### Task directions:
Make an exact reproduction of all the data.

### Data shown:

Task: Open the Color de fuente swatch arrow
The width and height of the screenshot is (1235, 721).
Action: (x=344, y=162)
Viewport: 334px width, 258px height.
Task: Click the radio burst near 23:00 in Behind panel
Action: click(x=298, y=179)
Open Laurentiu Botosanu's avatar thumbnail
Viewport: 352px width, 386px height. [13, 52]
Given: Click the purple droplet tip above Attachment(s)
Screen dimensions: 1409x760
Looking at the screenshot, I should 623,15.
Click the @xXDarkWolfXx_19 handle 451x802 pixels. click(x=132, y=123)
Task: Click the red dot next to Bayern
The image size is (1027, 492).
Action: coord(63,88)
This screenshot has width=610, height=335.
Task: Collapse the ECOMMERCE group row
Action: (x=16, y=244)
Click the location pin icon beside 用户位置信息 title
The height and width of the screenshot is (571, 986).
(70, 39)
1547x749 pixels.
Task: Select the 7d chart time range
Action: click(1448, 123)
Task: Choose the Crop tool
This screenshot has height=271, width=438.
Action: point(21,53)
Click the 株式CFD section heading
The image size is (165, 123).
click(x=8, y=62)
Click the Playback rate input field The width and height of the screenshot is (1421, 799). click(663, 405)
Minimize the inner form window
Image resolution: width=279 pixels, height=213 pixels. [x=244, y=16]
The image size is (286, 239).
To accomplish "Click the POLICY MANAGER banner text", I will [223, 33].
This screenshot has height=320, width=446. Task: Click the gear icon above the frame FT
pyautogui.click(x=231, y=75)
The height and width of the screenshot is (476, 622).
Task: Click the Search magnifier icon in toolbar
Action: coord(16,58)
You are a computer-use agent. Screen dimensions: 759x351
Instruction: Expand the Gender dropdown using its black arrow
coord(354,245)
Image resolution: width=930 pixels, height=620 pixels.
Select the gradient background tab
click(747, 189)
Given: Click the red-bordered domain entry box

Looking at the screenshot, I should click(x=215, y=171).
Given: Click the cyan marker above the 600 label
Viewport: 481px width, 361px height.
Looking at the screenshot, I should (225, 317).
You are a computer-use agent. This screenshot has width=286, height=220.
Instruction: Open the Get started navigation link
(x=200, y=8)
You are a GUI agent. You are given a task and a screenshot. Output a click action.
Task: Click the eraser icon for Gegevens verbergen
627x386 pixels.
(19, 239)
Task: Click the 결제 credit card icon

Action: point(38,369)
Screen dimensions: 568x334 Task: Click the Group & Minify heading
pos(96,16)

### Answer to the exercise:
Task: Open the Color de fuente swatch arrow
The width and height of the screenshot is (1235, 721).
Action: (x=344, y=162)
Viewport: 334px width, 258px height.
Task: Click the radio burst near 23:00 in Behind panel
Action: click(x=298, y=179)
Open Laurentiu Botosanu's avatar thumbnail
Viewport: 352px width, 386px height. [13, 52]
Given: Click the purple droplet tip above Attachment(s)
Screen dimensions: 1409x760
Looking at the screenshot, I should 623,15.
Click the @xXDarkWolfXx_19 handle 451x802 pixels. click(x=132, y=123)
Task: Click the red dot next to Bayern
The image size is (1027, 492).
Action: coord(63,88)
This screenshot has width=610, height=335.
Task: Collapse the ECOMMERCE group row
Action: (x=16, y=244)
Click the location pin icon beside 用户位置信息 title
The height and width of the screenshot is (571, 986).
(70, 39)
1547x749 pixels.
Task: Select the 7d chart time range
Action: click(1448, 123)
Task: Choose the Crop tool
This screenshot has height=271, width=438.
Action: point(21,53)
Click the 株式CFD section heading
The image size is (165, 123).
click(x=8, y=62)
Click the Playback rate input field The width and height of the screenshot is (1421, 799). click(663, 405)
Minimize the inner form window
Image resolution: width=279 pixels, height=213 pixels. [x=244, y=16]
The image size is (286, 239).
To accomplish "Click the POLICY MANAGER banner text", I will [223, 33].
This screenshot has height=320, width=446. Task: Click the gear icon above the frame FT
pyautogui.click(x=231, y=75)
The height and width of the screenshot is (476, 622).
Task: Click the Search magnifier icon in toolbar
Action: coord(16,58)
You are a computer-use agent. Screen dimensions: 759x351
Instruction: Expand the Gender dropdown using its black arrow
coord(354,245)
Image resolution: width=930 pixels, height=620 pixels.
Select the gradient background tab
click(747, 189)
Given: Click the red-bordered domain entry box

Looking at the screenshot, I should click(x=215, y=171).
Given: Click the cyan marker above the 600 label
Viewport: 481px width, 361px height.
Looking at the screenshot, I should (225, 317).
You are a computer-use agent. This screenshot has width=286, height=220.
Instruction: Open the Get started navigation link
(x=200, y=8)
You are a GUI agent. You are given a task and a screenshot. Output a click action.
Task: Click the eraser icon for Gegevens verbergen
627x386 pixels.
(19, 239)
Task: Click the 결제 credit card icon

Action: point(38,369)
Screen dimensions: 568x334 Task: Click the Group & Minify heading
pos(96,16)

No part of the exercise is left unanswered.